New Approaches to Characterize Psychological Traits and States
Author: Xu, Yue
Year: 2026
Degree: Dissertation (Ph.D.)
Advisor: Adolphs, Ralph
Committee Members: O'Doherty, John P.; Eberhardt, Frederick D.; Rutishauser, Ueli; Hong, Elizabeth J.; Katz, Jonathan N.; Adolphs, Ralph
Option: Computation and Neural Systems
DOI: 10.7907/cvwt-1962
Abstract
This thesis addresses two central questions about psychological traits (stable individual differences such as personality) and states (transient fluctuations such as momentary emotions). First, how can we quantitatively distinguish traits from states in empirical data? Second, how are traits structured when we infer them about others, and is that structure shared across perceivers from different cultural backgrounds? To address the first question (Chapter 2), I applied statistical models to longitudinal self-report data collected during the COVID-19 pandemic, demonstrating that psychological measures are mixtures of trait-like and state-like components rather than pure categories, and decomposing their variability into temporally stable between-individual differences and within-individual fluctuations.
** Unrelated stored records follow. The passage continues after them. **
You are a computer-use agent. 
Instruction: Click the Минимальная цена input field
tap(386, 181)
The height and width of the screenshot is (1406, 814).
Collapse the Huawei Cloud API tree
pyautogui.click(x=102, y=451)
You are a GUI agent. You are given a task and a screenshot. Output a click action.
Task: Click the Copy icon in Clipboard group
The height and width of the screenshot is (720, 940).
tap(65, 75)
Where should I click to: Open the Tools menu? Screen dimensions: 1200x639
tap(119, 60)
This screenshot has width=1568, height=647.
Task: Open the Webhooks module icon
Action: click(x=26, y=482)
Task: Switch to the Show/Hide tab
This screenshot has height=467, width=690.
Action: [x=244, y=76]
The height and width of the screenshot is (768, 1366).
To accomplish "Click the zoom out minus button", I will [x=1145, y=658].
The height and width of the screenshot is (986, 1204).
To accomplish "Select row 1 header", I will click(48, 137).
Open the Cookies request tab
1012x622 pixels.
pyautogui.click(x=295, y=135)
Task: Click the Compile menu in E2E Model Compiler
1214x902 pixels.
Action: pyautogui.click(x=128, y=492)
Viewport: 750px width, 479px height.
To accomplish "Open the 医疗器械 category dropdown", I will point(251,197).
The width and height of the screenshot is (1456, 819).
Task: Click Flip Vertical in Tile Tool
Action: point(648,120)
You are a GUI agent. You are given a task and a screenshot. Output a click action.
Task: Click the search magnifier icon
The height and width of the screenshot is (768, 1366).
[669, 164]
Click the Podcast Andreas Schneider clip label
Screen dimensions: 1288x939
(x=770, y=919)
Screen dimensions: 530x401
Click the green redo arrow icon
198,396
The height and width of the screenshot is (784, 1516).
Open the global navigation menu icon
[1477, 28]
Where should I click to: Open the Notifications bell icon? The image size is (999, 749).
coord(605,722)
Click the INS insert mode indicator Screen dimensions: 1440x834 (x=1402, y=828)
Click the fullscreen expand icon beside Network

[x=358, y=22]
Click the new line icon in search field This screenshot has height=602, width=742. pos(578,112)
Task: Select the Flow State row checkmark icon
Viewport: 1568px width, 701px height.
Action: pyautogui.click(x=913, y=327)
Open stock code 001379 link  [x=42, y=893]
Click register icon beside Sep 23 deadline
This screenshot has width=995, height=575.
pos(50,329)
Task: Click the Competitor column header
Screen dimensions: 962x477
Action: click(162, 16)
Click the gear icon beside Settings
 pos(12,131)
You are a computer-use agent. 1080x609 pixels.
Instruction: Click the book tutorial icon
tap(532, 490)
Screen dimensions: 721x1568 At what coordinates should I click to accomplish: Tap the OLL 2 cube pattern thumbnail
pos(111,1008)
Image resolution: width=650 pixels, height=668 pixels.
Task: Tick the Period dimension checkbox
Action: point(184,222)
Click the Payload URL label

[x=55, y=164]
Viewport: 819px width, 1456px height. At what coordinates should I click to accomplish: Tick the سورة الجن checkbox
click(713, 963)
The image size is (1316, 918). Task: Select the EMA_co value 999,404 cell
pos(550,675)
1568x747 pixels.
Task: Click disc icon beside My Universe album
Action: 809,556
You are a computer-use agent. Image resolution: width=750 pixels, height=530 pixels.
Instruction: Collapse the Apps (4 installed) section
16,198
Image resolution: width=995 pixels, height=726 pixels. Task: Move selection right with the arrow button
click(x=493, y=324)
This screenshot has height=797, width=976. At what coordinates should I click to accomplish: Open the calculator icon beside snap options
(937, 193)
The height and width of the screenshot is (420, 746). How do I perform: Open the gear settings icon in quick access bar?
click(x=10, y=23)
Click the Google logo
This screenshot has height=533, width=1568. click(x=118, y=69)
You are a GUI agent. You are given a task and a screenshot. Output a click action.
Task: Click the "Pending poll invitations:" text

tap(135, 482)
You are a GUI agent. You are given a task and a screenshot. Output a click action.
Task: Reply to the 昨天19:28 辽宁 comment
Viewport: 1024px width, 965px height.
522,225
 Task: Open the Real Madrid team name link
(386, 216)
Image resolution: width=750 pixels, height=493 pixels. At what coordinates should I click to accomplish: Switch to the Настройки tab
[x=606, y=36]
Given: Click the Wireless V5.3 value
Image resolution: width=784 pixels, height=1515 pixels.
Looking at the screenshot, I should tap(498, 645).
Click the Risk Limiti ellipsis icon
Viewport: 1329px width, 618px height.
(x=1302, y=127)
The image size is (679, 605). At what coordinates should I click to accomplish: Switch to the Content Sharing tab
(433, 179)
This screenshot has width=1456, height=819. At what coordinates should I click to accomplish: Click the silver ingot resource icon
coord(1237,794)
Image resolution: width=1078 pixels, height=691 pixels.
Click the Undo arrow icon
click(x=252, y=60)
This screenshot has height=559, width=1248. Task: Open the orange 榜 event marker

To address the second question (Chapters 3–4), I developed a label-free experimental paradigm to recover the latent structure of trait impressions from faces without relying on experimenter-imposed trait words, revealing a low-dimensional representational geometry that is largely shared across perceiver racial groups. In the discussion (Chapter 5), I situate these findings within a broader measurement framework, comparing self- versus other-inference and examining how traits and states can be studied in self-report, task-based, neurobiological, and experimental-manipulation approaches across humans, nonhuman animals, and large language models. I outline future directions in person–situation interactions, cross-cultural generalizability, and multimodal measurements. Together, these findings provide a quantitative framework for modeling psychological traits and states in both self-evaluation and social perception, advancing a unified view of psychological structure grounded in statistical organization rather than semantic categories.